Read all about it: the new boss

Was a Globe front-page story featuring its new owner’s prized asset a conflict of interest?

Darren Calabrese/CP

Last Thursday, the big front-page story in many North American newspapers, from the National Post to the New York Times, was the primary elections in the U.S., where Tea Party candidates scored stunning victories over established Republicans. The Globe and Mail also covered this, but left its prime real estate—the spot above the fold—for a story on a global university ranking, in which a handful of Canadian schools placed in the top 200. (The University of Toronto finished 17th.) The article’s third paragraph reveals that Times Higher Education, the body behind the ranking, has partnered with Thomson Reuters. It does not reveal that Thomson Reuters is the most high-profile asset of the Woodbridge Company Ltd., which had just announced a deal to buy the newspaper.

Thursday’s front-page story followed a shakeup of the Canadian media landscape. Both Woodbridge and BCE Inc. had been shareholders in CTVGlobemedia, but as part of the new deal, BCE said it would acquire 100 per cent of broadcaster CTV Inc., and Woodbridge would get an 85 per cent stake in the Globe and Mail, with BCE retaining the other 15 per cent.

The Globe and Mail heralded it as great news for the industry, highlighting the Thomsons’ long history with the newspaper in an editorial. It said David Thomson, who chairs Woodbridge with his brother Peter, “made it clear that his family will continue to respect the autonomy of these pages and the independence of Globe staff,” noting that the family has run newspapers since the 1930s, “when Roy Thomson—later to become the first Lord Thomson of Fleet—announced his credo on the front page of his first media property, the Timmins Press.” In a video on its website, Globe publisher Phillip Crawley called the buy “a vote of confidence in the business.”

Buttering up the boss is standard in every office, but the fact that the Globe didn’t declare a potential conflict of interest when mentioning Thomson Reuters in the ranking story struck some as curious. “Normally, there’s a few words [noting] that this company is affiliated with the company that owns this newspaper,” says Chris Waddell, director of the school of journalism and communication at Carleton University, who worked at the Globe from 1984 to 1991. “The general sense is, if you’re making that disclosure, it’s up to the people to decide if it means anything.”

As for whether the university ranking qualified as front-page news, “it’s hard to say,” Waddell says. It is, after all, early September, and back-to-school stories are popular; the Times Higher Education ranking was also covered in newspapers like the Montreal Gazette and the Vancouver Sun.

Asked whether the Globe has an official policy on disclosing its relationship with Thomson Reuters, associate editor Sylvia Stead responded by email that the paper “does not routinely explain this relationship in stories mentioning Thomson Reuters, since Thomson Reuters is not a direct shareholder in the Globe and Mail . . . Any mention of Woodbridge would include a reference to its ownership position in the Globe.”

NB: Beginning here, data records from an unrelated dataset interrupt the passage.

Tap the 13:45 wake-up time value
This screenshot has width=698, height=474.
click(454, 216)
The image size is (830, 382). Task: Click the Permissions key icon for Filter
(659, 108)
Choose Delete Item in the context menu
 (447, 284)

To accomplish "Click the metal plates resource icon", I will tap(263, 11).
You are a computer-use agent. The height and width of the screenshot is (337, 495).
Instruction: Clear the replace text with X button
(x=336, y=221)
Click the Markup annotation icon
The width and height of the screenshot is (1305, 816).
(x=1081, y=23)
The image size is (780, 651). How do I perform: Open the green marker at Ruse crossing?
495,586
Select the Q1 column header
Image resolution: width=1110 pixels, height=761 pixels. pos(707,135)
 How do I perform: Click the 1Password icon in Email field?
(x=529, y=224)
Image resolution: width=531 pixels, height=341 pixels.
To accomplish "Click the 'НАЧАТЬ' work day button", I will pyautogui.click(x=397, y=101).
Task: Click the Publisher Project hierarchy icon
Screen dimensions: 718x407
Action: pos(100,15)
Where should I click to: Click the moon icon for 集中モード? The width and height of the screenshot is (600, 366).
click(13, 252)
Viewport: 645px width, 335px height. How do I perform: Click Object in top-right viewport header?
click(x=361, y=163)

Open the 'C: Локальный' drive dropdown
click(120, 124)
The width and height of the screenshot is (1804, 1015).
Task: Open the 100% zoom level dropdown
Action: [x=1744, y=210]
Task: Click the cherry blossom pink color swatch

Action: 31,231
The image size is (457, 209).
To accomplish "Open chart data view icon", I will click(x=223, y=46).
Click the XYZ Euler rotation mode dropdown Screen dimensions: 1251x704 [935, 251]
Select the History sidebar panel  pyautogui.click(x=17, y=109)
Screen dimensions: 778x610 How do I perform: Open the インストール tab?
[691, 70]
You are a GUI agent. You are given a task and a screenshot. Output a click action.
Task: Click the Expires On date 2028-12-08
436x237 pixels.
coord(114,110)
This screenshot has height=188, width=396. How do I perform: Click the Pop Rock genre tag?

Reporting on issues that bump up against a parent company’s interests is unavoidable for most media outlets (Maclean’s is owned by Rogers Communications Inc.). “Ideally, conglomeration does not mean a conflict of interest,” says David Swick, who teaches journalism ethics at the University of King’s College in Halifax, “but it does mean a perceived conflict of interest.” Swick points to a 2008 Léger Marketing poll showing that only 41 per cent of Canadians trust journalists. Which makes transparency, he says, all the more important.